Kutipan Teks:

━━━━━━━━

KOMPAS.com - Sebuah unggahan seorang warganet yang menceritakan suaminya memiliki ukuran penis 3 cm viral di media sosial.
"Aku langsung nggak mood lihat punya suamiku yang penisnya sekitar 3 cm. Itu normal nggak sih?" tanya pengunggah melalui akun Twitter ini pada Minggu (7/2/2023).
Melihat unggahan itu, warganet lain ikut berkomentar. Menurutnya, apa yang dialami suami pengunggah itu merupakan mikropenis.
"Ngadunya ke dokter, jangan ke base. Tapi kayaknya sudah telat. Itu namanya micropenis," kata salah satu warganet.
Hingga Minggu (14/5/2023) siang, unggahan yang menyebut mikropenis tersebut telah tayang sebanyak 1,8 juta kali, disukai 2.682 akun Twitter, dan dibagikan 854 kali.
Lalu, apa yang dimaksud dengan mikropenis dan bisakah kondisi itu diatasi?
Baca juga: Benarkah Pria Gemuk Alat Kelaminnya Kecil? Ini Penjelasan Dokter Boyke
Mikropenis
Dokter spesialis bidang andrologi Universitas Airlangga (Unair), Agustinus menjelaskan bahwa mikropenis merupakan kondisi ketika penis lebih pendek dari ukuran normalnya."Mikropenis adalah suatu kondisi di mana panjang penis setelah diregangkan menjadi kurang dari rerata dikurangi 2,5 deviasi standar dari ukuran penis sesuai kelompok usia," jelasnya kepada Kompas.com, Jumat (12/5/2023).
Menurut Agustinus, kondisi ini terjadi pada penis yang seharusnya memiliki struktur normal.
Ia mengatakan rata-rata panjang penis dewasa saat tidak ereksi adalah 8,7 cm, dan 12,93 cm saat diregangkan, serta 13,93 cm saat ereksi.
Penyebab mikropenis
Agustinus mengungkapkan, pembentukan penis dipengaruhi oleh Dihidrotestosteron (DHT). Hormon ini terbentuk setelah tubuh mengubah testosteron pada testis dan kelenjar prostat, dibantu enzim 5-alpha-reductase (5-AR).
Reseptor androgen merupakan protein yang kemudian mengikat hormon androgen, seperti testosteron dan DHT.
"Gangguan pembentukan testosteron, DHT, ataupun reseptor androgen baik selama di dalam kandungan, masa kanak-kanak, ataupun pubertas berpotensi menimbulkan mikropenis," jelas dia.
Gangguan hormon ini dapat disebabkan oleh kadarnya yang terlalu rendah, gangguan pada buah zakar, kerusakan reseptor angrogen, gangguan kromosom, maupun masalah dalam kandungan.
Baca juga: Benarkah Pakai Air Liur Saat Hubungan Seks Bisa Memicu Herpes Genital?
Bisakah diatasi?

━━━━━━━━

Data Tersimpan:

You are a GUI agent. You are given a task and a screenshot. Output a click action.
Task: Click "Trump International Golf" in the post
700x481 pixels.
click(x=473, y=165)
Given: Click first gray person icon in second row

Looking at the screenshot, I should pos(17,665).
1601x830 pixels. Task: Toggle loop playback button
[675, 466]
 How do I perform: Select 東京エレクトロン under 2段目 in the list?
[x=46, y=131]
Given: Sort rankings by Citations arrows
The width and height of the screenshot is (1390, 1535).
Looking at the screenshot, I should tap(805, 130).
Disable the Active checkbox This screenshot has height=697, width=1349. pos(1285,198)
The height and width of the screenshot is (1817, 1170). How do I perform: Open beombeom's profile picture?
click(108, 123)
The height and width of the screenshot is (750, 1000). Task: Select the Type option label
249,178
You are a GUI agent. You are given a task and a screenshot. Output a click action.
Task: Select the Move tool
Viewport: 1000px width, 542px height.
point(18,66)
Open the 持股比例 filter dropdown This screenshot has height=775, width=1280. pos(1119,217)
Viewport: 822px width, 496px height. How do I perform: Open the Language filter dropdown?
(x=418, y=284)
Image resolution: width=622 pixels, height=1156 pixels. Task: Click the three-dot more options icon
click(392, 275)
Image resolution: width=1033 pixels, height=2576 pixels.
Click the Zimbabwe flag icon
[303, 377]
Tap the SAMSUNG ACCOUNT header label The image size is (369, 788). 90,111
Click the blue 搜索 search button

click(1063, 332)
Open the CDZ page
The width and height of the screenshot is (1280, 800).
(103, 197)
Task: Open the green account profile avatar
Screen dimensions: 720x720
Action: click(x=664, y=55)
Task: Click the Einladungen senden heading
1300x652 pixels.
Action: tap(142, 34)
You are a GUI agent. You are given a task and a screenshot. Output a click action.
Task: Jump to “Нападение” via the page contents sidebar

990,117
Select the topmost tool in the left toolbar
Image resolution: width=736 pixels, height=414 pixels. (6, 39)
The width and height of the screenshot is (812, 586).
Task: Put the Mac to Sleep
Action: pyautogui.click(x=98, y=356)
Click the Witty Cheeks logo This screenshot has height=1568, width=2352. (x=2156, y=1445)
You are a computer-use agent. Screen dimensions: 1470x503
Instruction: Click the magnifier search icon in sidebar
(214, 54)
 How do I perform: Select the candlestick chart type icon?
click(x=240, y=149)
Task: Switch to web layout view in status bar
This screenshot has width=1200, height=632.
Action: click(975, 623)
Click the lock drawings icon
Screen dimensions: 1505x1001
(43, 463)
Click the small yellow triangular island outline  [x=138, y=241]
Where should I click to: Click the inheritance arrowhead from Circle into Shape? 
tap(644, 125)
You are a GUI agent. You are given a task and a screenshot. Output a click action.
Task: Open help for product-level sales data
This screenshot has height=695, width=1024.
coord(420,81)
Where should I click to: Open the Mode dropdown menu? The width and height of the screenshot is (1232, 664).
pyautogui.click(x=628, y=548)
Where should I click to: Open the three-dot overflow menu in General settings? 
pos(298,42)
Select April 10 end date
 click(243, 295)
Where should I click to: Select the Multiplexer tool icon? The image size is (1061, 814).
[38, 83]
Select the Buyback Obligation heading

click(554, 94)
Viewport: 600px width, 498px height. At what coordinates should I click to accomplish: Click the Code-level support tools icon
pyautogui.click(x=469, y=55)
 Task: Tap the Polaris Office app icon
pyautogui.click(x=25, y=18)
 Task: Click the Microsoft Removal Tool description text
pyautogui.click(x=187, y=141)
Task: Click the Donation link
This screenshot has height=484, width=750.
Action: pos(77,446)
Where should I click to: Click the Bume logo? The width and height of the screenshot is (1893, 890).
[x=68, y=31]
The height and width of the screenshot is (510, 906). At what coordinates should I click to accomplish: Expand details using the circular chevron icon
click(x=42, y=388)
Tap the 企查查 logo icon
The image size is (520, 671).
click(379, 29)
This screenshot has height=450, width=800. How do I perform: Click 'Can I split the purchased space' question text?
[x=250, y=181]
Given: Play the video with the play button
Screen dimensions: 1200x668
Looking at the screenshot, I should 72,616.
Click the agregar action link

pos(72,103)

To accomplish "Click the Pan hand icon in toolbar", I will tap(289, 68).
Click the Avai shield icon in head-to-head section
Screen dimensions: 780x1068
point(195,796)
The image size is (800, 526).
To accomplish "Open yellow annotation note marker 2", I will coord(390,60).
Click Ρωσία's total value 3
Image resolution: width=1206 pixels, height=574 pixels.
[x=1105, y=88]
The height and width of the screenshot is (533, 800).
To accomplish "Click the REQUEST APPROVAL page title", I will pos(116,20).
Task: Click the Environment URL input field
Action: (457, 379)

━━━━━━━━

Tugas Wajib:
[1] Apakah setiap pernyataan berikut sesuai dengan artikel tentang mikropenis? Jawab ya atau tidak, lalu kutip kata-kata artikel yang menjadi penentunya. (a) Rata-rata panjang penis dewasa saat ereksi adalah 13,93 cm. (b) Unggahan itu dibagikan lebih dari 1.000 kali. (c) DHT terbentuk dengan bantuan enzim 5-alpha-reductase.
[2] Tampilkan tanpa perubahan seluruh isi artikel tentang mikropenis, mulai dari "Menurut Agustinus, kondisi" hingga "enzim 5-alpha-reductase (5-AR).".
Item tersebut sama sekali tidak dipakai di sini.

Jawaban Berurutan:
[1]
(a) Ya: "serta 13,93 cm saat ereksi"
(b) Tidak: "dibagikan 854 kali"
(c) Ya: "dibantu enzim 5-alpha-reductase (5-AR)"

[2]
Menurut Agustinus, kondisi ini terjadi pada penis yang seharusnya memiliki struktur normal.
Ia mengatakan rata-rata panjang penis dewasa saat tidak ereksi adalah 8,7 cm, dan 12,93 cm saat diregangkan, serta 13,93 cm saat ereksi.
Penyebab mikropenis
Agustinus mengungkapkan, pembentukan penis dipengaruhi oleh Dihidrotestosteron (DHT). Hormon ini terbentuk setelah tubuh mengubah testosteron pada testis dan kelenjar prostat, dibantu enzim 5-alpha-reductase (5-AR).